Return the inactivity penalty deltas by considering timely target participation flags and inactivity scores.
"""
rewards = [Gwei(0) for _ in range(len(state.validators))]
penalties = [Gwei(0) for _ in range(len(state.validators))]
previous_epoch = get_previous_epoch(state)
matching_target_indices = get_unslashed_participating_indices(state, TIMELY_TARGET_FLAG_INDEX, previous_epoch)
for index in get_eligible_validator_indices(state):
if index not in matching_target_indices:
penalty_numerator = state.validators[index].effective_balance * state.inactivity_scores[index]
# [Modified in Bellatrix]
penalty_denominator = INACTIVITY_SCORE_BIAS * INACTIVITY_PENALTY_QUOTIENT_BELLATRIX
penalties[index] += Gwei(penalty_numerator // penalty_denominator)
return rewards, penalties
A few notable constants:
The penalty_numerator
is the product of the effective balance of the validator and their “inactivity score”. See Vitalik’s annotated spec for more details about the inactivity scoring. The inactivity score of each validator is updated in process_inactivity_updates
.
def process_inactivity_updates(state: BeaconState) -> None:
# Skip the genesis epoch as score updates are based on the previous epoch participation
if get_current_epoch(state) == GENESIS_EPOCH:
return
for index in get_eligible_validator_indices(state):
# Increase the inactivity score of inactive validators
if index in get_unslashed_participating_indices(state, TIMELY_TARGET_FLAG_INDEX, get_previous_epoch(state)):
state.inactivity_scores[index] -= min(1, state.inactivity_scores[index])
else:
state.inactivity_scores[index] += config.INACTIVITY_SCORE_BIAS
# Decrease the inactivity score of all eligible validators during a leak-free epoch
if not is_in_inactivity_leak(state):
state.inactivity_scores[index] -= min(config.INACTIVITY_SCORE_RECOVERY_RATE, state.inactivity_scores[index])

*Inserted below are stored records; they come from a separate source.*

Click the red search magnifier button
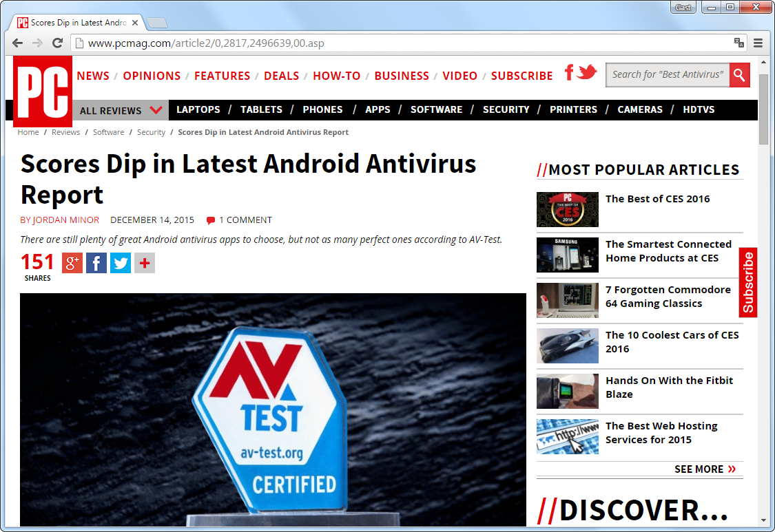The image size is (775, 532). coord(740,75)
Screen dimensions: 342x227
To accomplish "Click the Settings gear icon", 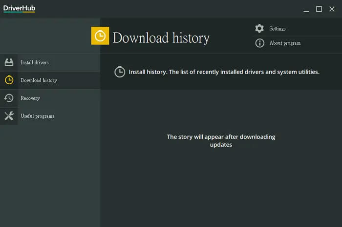I will 259,28.
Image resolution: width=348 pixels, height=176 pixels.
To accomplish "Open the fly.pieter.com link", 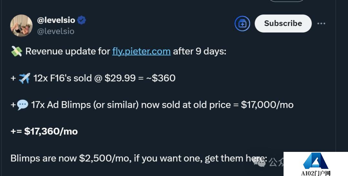I will tap(141, 51).
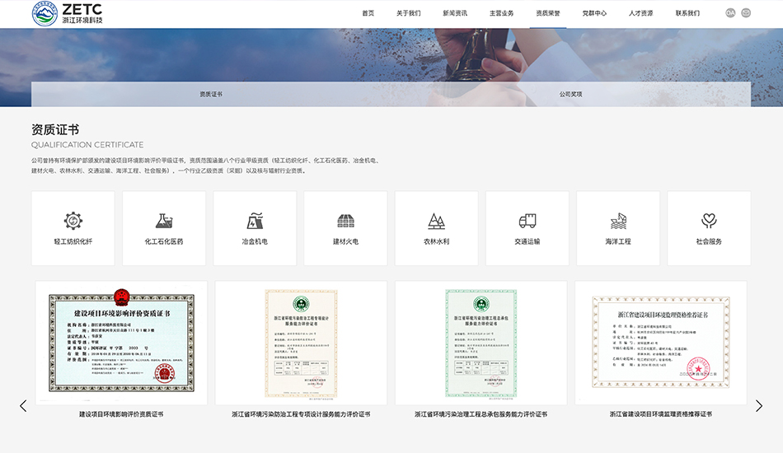View the 浙江省建设项目环境监理资格推荐证书 image
The width and height of the screenshot is (783, 453).
point(660,342)
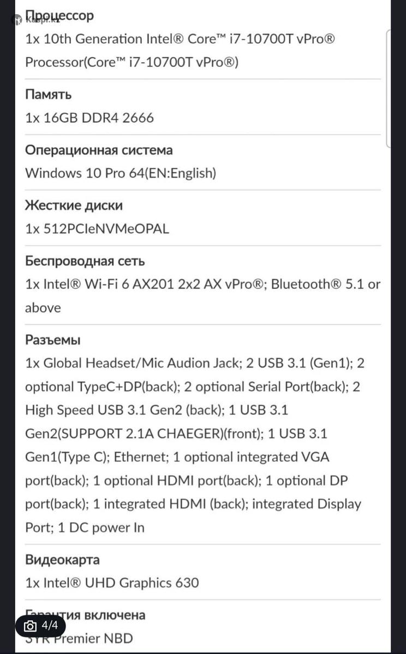Click the Беспроводная сеть heading
Image resolution: width=406 pixels, height=654 pixels.
85,261
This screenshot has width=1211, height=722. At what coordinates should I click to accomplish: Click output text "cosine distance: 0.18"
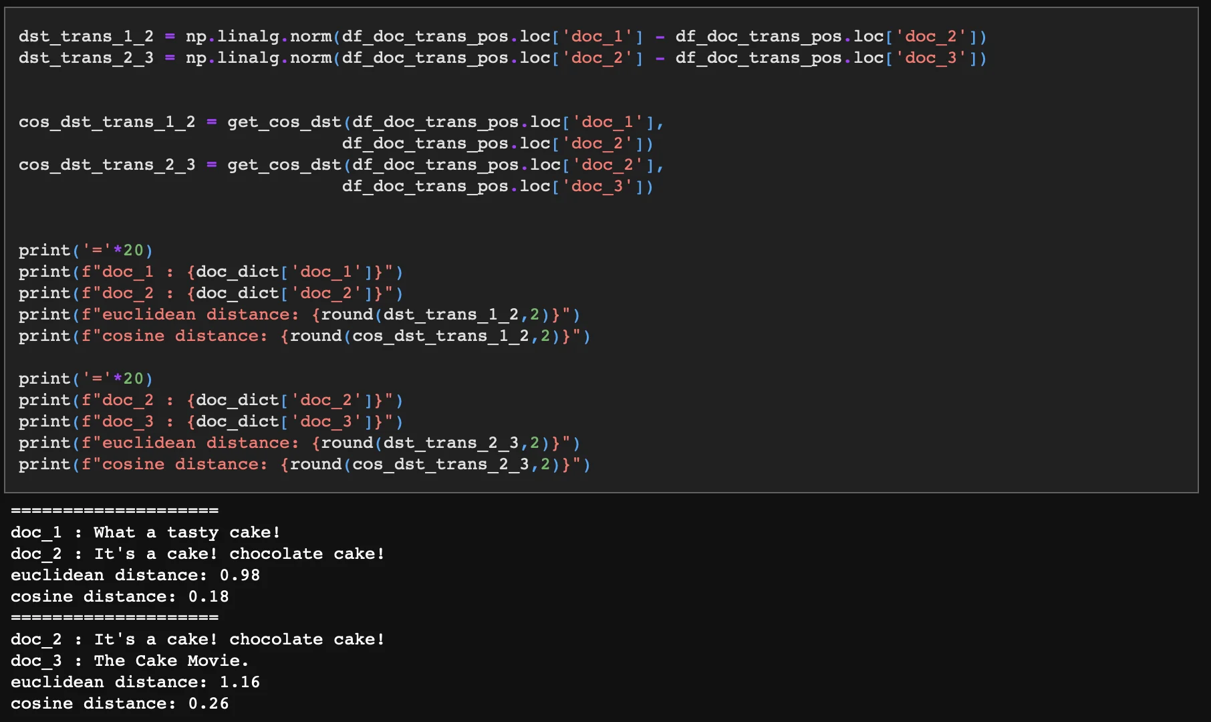pos(120,597)
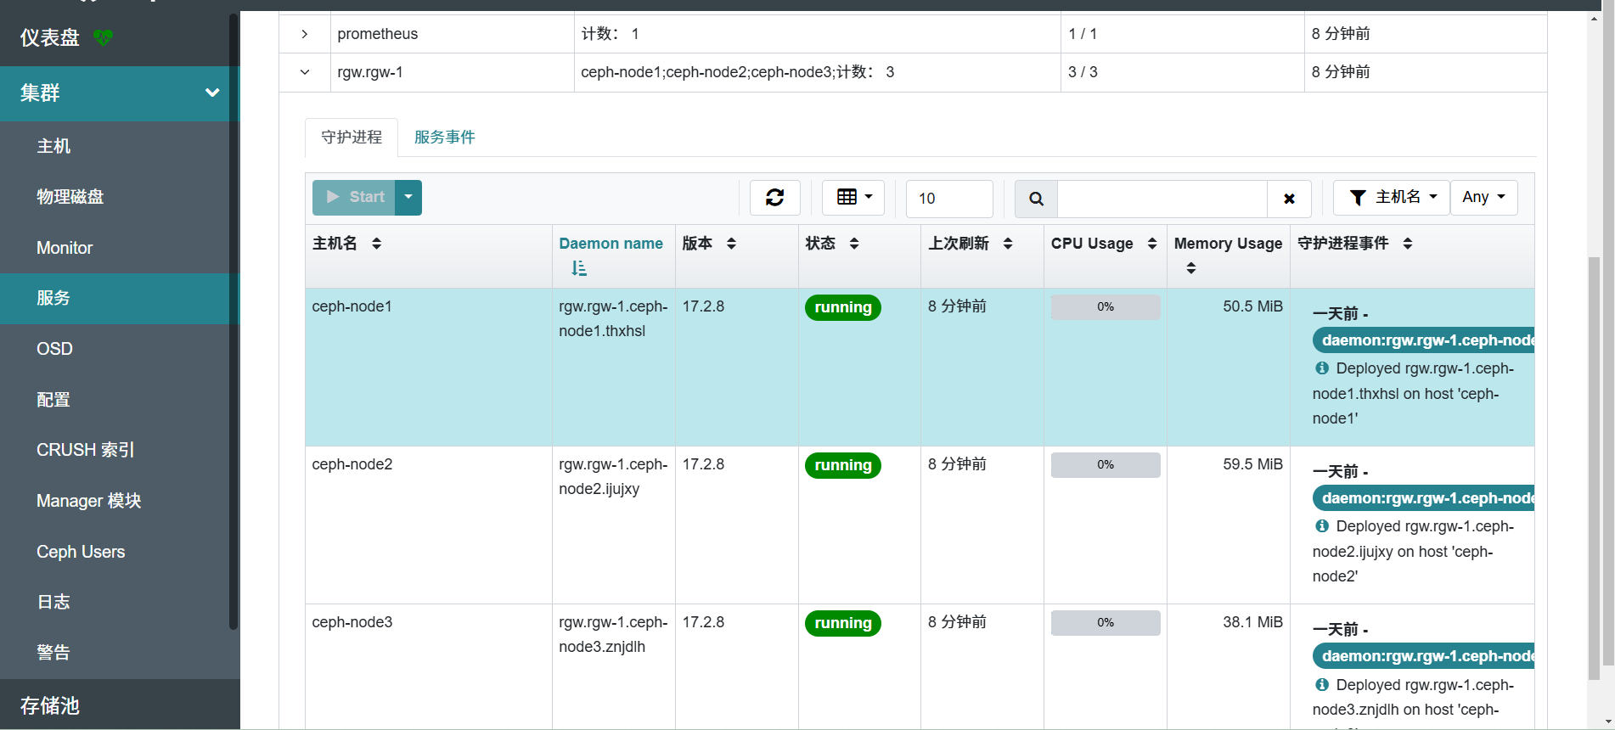Sort table by 状态 column

coord(854,244)
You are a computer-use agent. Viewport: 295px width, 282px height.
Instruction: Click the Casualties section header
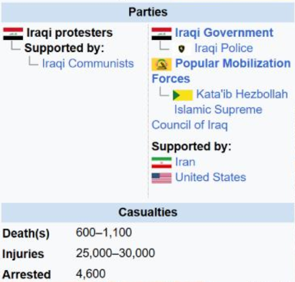148,212
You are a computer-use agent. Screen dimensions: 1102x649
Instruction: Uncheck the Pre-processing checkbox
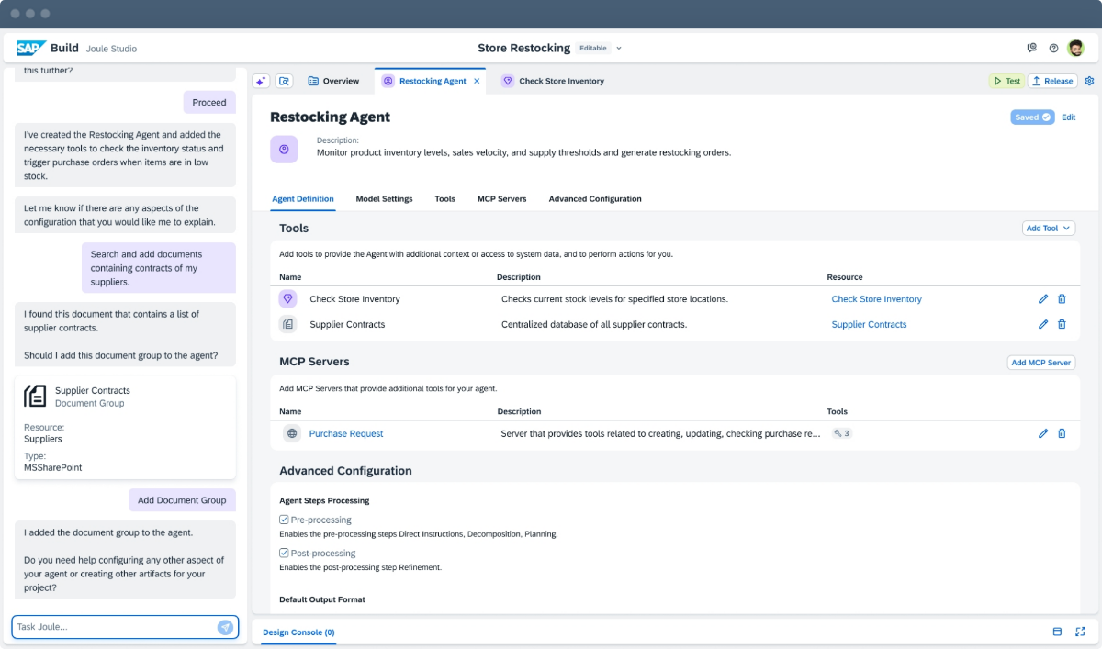(x=285, y=520)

During an inactivity leak period, a slashed validator will have their inactivity score incremented by 4 points every epoch. Each point is a pseudo “1 ETH” of additional effective balance to increase the punishment against offline validators. The table below shows varying-length inactivity leak penalties for differing validator sizes. The penalties scale linearly with the validator’s effective balance.
validator size | 16 epoch leak | 128 epoch leak | 1024 epoch leak |
---|---|---|---|
32 ETH | 0.000259 ETH | 0.0157 ETH | 1.00 ETH |
256 ETH | 0.00208 ETH | 0.126 ETH | 8.01 ETH |
2048 ETH | 0.0166 ETH | 1.01 ETH | 64.1 ETH |
These penalties feel pretty well contained for large validators, so we propose not modifying them because the leak is already relatively gradual.